Tuesday, February 3, 2009

Swahili and I.T.

Last term I was fairly busy, getting used to being here, keeping up with people back home, but pretty much with classes. This term I decided that I really should not spend all my time doing that, so I've been trying to spend more time doing other things. I worked in the I.T. office last term as well, but I've been a more consistent about going in to work this term. What I do is very flexible, basically I show up on my own time and do whatever there is to do. It's best when I have projects to work on, like last term I documented the network (as far as I could). This term it looks like I might be helping out with the website, so we've been getting familiar with the software we'll be using. I would love to be proficient enough to design a website, that would be sweet.
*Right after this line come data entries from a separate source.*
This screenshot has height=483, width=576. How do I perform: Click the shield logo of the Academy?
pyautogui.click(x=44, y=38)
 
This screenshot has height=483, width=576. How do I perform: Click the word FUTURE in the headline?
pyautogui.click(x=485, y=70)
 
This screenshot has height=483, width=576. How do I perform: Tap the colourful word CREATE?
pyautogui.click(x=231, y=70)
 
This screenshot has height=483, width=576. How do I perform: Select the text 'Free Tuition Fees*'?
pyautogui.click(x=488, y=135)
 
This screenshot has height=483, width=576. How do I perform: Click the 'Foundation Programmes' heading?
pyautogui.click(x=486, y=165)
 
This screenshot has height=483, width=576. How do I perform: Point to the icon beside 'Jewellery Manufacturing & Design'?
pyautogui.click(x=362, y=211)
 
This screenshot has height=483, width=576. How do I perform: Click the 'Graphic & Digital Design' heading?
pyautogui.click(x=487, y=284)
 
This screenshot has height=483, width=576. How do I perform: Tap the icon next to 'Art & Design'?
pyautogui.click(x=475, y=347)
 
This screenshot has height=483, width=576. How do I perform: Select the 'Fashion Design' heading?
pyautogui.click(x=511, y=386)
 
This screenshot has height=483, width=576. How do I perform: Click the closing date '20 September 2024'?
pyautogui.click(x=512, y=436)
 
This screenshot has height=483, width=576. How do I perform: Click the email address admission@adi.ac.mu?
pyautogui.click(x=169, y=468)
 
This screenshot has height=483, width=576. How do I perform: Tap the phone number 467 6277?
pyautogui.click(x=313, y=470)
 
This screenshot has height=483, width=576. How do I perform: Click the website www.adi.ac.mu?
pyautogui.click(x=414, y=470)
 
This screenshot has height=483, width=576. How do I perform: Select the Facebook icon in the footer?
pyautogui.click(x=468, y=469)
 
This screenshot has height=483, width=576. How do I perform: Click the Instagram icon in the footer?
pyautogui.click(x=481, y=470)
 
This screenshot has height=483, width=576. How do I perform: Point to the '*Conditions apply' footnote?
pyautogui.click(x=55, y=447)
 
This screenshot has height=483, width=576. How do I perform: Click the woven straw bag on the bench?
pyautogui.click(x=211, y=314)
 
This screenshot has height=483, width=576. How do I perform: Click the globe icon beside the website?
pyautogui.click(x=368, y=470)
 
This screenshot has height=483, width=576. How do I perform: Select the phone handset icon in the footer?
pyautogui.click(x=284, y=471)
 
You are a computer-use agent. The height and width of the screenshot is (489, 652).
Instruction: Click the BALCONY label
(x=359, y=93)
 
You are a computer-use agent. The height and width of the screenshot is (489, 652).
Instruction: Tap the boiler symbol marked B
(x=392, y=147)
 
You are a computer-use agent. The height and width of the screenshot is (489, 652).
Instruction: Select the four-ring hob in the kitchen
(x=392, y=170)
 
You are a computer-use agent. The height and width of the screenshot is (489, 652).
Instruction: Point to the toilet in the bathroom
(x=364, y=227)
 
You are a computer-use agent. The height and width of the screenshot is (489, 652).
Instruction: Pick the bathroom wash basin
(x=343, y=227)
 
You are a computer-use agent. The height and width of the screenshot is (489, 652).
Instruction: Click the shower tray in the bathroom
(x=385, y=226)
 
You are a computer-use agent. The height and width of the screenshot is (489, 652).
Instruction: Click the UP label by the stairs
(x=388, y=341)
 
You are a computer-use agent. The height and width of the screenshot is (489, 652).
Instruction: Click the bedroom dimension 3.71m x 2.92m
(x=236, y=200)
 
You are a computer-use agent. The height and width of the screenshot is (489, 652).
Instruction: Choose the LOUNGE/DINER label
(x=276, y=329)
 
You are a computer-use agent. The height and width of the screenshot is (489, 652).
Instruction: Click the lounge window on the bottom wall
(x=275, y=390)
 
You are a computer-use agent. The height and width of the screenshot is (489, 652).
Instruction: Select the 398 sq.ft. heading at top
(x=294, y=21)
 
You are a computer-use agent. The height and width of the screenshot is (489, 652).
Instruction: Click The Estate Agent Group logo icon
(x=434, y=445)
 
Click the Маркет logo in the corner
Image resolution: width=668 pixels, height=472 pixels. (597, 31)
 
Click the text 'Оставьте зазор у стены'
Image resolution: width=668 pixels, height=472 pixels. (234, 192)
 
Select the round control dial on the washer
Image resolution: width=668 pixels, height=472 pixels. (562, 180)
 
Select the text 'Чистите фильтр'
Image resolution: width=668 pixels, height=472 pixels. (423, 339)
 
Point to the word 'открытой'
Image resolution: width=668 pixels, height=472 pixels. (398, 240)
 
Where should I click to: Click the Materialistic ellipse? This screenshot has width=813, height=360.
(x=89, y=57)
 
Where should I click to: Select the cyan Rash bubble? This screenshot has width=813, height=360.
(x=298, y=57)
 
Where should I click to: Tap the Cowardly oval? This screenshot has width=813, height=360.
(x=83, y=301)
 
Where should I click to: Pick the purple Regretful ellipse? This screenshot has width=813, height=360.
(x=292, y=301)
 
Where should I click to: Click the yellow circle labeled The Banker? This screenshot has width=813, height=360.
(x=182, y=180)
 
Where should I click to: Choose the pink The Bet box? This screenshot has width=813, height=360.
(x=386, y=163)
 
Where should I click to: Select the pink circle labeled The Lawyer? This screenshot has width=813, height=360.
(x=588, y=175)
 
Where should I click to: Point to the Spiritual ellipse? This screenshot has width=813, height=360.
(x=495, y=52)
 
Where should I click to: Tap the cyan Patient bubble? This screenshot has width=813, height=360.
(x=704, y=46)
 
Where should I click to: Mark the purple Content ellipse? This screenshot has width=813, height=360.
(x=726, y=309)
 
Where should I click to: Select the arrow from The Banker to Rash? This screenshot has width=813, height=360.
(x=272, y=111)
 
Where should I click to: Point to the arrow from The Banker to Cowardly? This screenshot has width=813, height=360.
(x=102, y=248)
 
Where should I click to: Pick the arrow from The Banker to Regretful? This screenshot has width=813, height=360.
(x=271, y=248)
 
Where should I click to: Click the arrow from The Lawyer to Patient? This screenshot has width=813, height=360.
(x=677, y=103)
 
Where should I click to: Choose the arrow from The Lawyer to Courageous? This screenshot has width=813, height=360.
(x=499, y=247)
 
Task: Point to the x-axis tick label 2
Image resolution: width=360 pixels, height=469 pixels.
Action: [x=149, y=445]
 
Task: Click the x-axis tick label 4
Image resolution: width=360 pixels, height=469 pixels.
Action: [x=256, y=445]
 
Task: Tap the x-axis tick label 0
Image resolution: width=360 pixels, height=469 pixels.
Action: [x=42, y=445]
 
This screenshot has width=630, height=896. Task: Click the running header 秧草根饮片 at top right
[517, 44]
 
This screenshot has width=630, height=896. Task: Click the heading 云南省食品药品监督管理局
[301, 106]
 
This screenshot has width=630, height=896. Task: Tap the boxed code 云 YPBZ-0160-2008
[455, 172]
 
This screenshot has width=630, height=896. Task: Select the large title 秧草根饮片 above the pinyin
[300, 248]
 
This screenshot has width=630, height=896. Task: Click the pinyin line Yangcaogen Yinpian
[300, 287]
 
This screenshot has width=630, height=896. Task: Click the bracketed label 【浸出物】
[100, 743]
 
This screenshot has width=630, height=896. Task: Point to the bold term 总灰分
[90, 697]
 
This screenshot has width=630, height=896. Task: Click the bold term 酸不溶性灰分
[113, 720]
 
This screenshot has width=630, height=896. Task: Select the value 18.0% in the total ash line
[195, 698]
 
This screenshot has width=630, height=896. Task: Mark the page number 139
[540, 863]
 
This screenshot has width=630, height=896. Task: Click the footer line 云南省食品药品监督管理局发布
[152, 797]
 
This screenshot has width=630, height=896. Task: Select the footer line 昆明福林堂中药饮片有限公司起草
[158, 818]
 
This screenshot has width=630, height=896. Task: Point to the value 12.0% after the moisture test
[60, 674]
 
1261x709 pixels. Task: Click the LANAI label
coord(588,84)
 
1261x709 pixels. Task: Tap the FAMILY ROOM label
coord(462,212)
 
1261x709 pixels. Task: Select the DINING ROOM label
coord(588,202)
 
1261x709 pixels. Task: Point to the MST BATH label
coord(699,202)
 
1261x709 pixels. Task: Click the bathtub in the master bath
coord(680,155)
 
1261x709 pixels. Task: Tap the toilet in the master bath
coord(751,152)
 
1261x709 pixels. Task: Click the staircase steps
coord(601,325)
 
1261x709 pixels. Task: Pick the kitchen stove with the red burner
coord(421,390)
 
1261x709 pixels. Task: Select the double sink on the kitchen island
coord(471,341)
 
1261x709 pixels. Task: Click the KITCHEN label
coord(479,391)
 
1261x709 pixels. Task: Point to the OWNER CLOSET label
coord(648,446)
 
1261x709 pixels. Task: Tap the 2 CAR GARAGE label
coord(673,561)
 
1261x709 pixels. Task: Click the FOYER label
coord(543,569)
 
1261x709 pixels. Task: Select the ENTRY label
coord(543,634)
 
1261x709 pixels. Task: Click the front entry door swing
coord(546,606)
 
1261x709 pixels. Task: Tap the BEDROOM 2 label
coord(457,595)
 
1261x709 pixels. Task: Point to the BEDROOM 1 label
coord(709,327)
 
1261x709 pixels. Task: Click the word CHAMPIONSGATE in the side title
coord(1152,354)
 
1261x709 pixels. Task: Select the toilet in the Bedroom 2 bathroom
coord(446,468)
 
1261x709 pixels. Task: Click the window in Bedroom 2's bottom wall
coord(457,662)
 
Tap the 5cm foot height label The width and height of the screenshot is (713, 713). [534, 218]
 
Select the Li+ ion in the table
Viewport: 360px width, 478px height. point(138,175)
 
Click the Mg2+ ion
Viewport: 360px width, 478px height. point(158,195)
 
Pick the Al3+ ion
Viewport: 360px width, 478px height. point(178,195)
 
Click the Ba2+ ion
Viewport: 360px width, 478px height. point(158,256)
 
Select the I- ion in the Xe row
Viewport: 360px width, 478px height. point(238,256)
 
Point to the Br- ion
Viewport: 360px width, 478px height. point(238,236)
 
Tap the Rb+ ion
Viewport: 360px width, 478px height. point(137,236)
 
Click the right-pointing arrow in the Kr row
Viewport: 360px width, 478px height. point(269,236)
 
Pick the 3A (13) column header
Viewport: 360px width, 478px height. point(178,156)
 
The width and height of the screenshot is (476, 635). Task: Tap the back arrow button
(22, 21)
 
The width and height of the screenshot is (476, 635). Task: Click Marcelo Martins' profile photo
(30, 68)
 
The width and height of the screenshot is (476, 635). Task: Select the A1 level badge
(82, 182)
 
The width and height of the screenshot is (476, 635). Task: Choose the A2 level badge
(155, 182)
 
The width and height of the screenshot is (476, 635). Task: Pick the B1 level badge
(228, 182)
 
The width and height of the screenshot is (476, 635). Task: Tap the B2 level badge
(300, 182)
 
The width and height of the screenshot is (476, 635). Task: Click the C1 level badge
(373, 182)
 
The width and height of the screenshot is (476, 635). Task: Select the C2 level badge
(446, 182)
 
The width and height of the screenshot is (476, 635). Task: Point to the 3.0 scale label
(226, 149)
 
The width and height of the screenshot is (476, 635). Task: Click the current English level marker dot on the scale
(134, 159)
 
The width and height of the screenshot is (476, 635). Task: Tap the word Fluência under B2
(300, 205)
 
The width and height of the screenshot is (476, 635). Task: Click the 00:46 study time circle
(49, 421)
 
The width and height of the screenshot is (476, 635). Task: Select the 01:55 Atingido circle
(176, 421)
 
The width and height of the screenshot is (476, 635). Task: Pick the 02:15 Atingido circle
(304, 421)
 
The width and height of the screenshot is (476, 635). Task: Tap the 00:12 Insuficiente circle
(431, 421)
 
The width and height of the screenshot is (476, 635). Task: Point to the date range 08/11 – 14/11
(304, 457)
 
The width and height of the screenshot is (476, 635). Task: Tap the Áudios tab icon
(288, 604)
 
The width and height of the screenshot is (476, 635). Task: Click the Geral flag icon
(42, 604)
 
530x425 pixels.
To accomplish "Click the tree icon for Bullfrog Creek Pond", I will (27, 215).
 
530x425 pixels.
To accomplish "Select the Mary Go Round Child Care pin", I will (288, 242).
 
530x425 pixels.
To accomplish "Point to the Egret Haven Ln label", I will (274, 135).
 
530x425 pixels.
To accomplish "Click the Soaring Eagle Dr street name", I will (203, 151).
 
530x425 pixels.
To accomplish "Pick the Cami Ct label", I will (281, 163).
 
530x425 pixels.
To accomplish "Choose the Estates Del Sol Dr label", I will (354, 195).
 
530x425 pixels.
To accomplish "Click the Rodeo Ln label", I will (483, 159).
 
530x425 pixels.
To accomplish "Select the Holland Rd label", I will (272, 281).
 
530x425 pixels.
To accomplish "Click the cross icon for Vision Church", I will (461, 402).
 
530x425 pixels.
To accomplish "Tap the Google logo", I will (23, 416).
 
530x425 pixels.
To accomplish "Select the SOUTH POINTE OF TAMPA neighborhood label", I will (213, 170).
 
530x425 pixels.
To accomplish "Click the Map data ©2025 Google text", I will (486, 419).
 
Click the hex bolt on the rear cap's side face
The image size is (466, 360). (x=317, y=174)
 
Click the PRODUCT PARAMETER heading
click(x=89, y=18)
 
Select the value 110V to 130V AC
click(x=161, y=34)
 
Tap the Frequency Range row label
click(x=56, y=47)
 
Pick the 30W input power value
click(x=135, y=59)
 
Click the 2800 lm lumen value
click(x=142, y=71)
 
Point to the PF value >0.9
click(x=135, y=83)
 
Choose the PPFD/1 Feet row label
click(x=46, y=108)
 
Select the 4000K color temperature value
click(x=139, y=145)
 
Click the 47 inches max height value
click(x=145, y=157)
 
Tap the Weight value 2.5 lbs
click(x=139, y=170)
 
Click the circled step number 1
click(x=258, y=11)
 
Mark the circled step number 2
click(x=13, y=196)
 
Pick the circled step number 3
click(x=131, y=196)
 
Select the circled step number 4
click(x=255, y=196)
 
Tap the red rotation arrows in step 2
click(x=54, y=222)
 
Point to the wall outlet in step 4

I have also started studying Swahili. We started an informal class that meets twice a week for an hour, and I also arranged for 2 hours of tutoring a week (one hour of tutoring costs more than twice as much as the entire month of class). So I have Swahili for an hour a day Monday - Thursday. If I'm intentional about using it, I could use it all the time: my hallmates speak Swahili, the guys I eat with speak Swahili, when I buy bread at the Tuck shop on-campus, checking out books from the library, most of my friends in class, at church, maybe half the songs we sing in chapel, when I go shopping outside NEGST, in the matatu, basically all the time. I'm familiar with most greetings now, some basic verb construction, and a little vocabulary. Here's a brief lesson:

Ninasoma Swahili.
I am studying Swahili.

You attach prefixes to the verb to indicate person and tense. Ni means I, na means present tense, soma means study. Nilisoma means I studied. Nitasoma means I will study. Unasoma means you study. Mimi is the first person singular pronoun, so to emphasize that I'm doing it, I could say, "Mimi ninasoma Swahili" (I myself am studying Swahili). Just like Greek, where the verb includes the person but you can also add a pronoun. I would love to actually be conversational in another language. If I work hard, it is definitely possible. Until next time. Kwa heri (good bye)!

1 comment:

Andrew said...

がんばって!hahaha i hope u get good at swahili too, that would be sweet. do most foreigners in kenya bother to learn it or does everyone just speak english only?